● **PROMPT**: Exclude the pictures and set down, unaltered, the lines from the one that holds "Click the 1개 quantity beside 179,000원" through the end of the data.

Saved entries:
*** Block opens ***
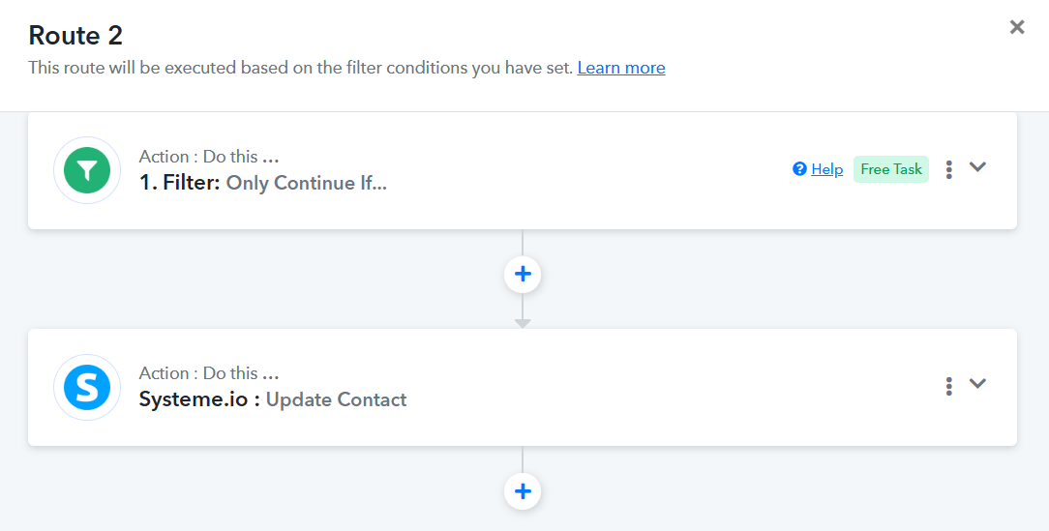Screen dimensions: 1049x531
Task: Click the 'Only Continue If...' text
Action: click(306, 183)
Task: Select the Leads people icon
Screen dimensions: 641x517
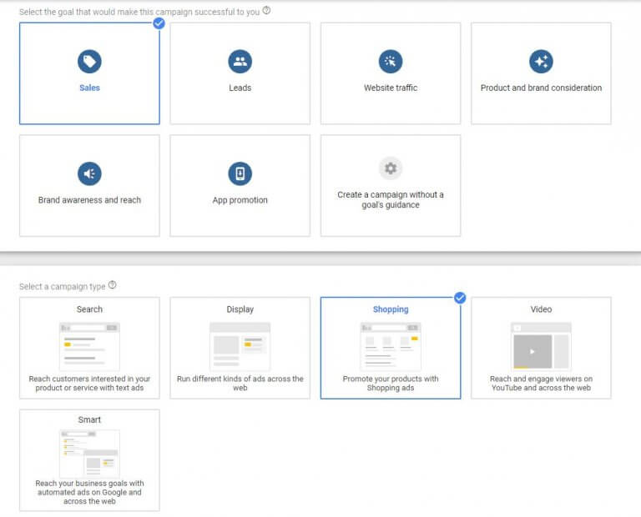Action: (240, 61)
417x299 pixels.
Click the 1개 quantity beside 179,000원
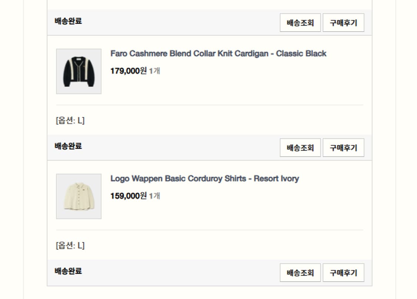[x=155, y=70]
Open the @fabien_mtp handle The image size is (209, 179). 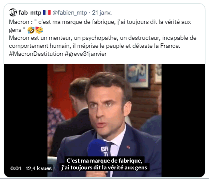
*** Block closes ***
● **SOLUTION TO THIS PROBLEM**:
Click the 1개 quantity beside 179,000원
[x=155, y=70]
Open the @fabien_mtp handle The image size is (209, 179). 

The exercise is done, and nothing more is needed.